I cannot believe with such high usage of Mikrotik, that more people are not having these problems. I have literally spent 20+ man-hours trying to get this working over the course of past few weeks. Or, do other people just not realize thet clients can get online without PPPOE authentication?@!!!
The Mikrotik manual is useless, and has so little detail on real world configurations.
Can someone post a working PPPOE config, which does not allow access prior to PPPOE, and works from laptop client in AP > Station mode, and works from a router/laptop going thru a bridge in the middle of it (MT AP > bridge > laptop), and works from a Mikrotik CPE AP > Station and/or Station WDS?
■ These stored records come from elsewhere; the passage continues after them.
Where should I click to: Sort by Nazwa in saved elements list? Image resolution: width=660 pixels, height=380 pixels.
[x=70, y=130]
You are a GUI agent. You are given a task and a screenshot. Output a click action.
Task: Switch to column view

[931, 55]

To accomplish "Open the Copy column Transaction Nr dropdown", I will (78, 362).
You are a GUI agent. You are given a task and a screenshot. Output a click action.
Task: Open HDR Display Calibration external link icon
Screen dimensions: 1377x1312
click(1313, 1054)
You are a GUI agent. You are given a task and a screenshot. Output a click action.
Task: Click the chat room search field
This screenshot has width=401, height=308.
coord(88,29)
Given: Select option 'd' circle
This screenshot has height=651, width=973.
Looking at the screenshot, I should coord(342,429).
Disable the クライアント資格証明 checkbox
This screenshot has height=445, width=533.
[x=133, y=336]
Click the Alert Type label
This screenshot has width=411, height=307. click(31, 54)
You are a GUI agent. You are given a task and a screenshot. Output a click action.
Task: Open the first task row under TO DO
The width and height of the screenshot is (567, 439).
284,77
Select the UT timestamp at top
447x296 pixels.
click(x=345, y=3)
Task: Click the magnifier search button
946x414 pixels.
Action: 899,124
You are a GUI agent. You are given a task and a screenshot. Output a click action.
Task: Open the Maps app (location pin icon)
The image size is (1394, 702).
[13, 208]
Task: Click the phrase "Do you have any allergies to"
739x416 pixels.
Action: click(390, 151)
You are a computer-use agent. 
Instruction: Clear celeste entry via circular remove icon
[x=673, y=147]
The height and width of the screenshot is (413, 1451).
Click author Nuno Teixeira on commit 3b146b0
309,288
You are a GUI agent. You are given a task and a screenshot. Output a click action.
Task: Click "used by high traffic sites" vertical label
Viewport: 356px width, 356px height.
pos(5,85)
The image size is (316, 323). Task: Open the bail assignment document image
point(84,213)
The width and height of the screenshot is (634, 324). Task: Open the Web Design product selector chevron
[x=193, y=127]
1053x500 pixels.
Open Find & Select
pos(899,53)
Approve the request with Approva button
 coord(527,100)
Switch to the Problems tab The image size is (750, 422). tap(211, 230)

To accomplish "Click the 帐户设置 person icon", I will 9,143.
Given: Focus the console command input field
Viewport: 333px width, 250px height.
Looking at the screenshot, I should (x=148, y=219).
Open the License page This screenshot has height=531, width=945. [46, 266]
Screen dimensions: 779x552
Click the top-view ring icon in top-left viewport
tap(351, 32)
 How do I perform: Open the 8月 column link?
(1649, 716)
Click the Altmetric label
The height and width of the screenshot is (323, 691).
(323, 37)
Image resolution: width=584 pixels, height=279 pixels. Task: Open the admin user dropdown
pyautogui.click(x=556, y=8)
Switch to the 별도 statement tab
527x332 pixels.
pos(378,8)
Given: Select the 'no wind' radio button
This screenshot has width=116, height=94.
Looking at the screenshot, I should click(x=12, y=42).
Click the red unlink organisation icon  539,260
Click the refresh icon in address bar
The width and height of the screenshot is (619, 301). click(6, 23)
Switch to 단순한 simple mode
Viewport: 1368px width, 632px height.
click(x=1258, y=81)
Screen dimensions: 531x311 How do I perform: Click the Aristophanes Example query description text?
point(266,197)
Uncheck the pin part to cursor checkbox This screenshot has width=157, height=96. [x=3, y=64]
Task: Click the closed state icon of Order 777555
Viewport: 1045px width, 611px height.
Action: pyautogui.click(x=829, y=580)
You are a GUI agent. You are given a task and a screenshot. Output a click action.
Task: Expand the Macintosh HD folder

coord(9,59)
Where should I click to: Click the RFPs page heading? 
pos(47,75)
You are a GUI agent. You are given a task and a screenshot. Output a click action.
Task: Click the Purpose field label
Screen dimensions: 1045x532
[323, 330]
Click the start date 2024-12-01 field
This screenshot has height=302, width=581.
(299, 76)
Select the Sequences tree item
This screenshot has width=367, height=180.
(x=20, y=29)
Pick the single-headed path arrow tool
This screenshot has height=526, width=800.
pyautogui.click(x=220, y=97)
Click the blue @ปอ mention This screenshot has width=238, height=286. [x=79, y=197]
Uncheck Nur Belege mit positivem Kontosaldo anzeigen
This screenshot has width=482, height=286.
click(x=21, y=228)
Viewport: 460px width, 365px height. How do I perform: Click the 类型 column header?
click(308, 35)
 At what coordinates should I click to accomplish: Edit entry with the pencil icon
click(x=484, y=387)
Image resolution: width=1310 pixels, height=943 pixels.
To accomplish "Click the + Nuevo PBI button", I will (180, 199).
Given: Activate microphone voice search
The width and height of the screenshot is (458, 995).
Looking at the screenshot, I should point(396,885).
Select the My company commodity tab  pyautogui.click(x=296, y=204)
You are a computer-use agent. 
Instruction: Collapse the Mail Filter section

for v2.9 i’ve used these in essence.
notice, 34916 is decimal since v2.9 didnt like hexadecimal (they converted wrong) when i first wrote the rules way back when.
And this you are saying is the correct way to configure this, and it is not something we are missing/mis-configured elsewhere?
Can you give me the output of the “/interface bridge filter print” please?
I am assuming that is where you entered the rules, and not in the /ip firewall filters area…
Ah, the correct way might be something entirely different all together.
I’m just saying that in essence i used those two rules to filter out all non-pppoe traffic from being bridged.
If you add bridges between the station and the pppoe router then these rules may not apply.
Can you give me the output of the “/interface bridge filter print” please? I am assuming that is where you entered the rules, and not in the /ip firewall filters area…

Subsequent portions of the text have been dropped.